Only the text belongs in the copy. Transcribe the data exactly and drop any pictures.

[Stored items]
---+---
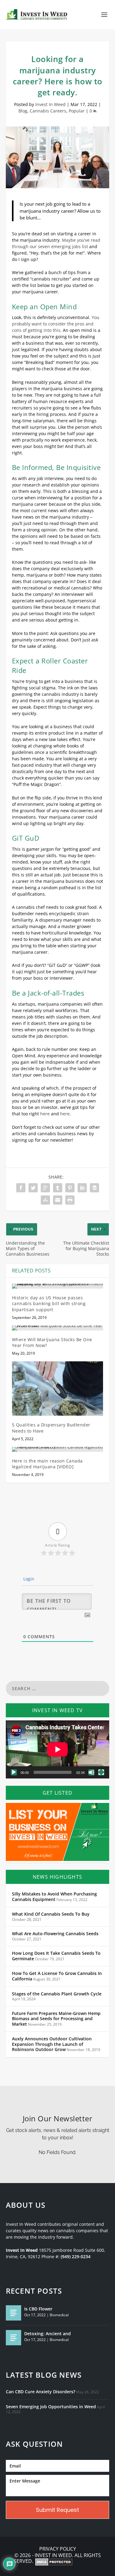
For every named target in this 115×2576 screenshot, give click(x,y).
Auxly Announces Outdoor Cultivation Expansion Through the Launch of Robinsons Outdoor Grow (52, 2044)
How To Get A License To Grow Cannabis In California (57, 1976)
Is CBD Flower (38, 2309)
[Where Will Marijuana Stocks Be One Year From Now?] (57, 1328)
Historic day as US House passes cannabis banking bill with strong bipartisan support (49, 1303)
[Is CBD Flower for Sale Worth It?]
---+---
## Reply to the task
For every named target in this 115×2576 screenshot, give click(x,y).
Auxly Announces Outdoor Cultivation Expansion Through the Launch of Robinsons Outdoor Grow (52, 2044)
How To Get A License To Grow Cannabis In California (57, 1976)
Is CBD Flower (38, 2309)
[Where Will Marijuana Stocks Be One Year From Now?] (57, 1328)
Historic day as US House passes cannabis banking bill with strong bipartisan support (49, 1303)
[Is CBD Flower for Sale Worth It?]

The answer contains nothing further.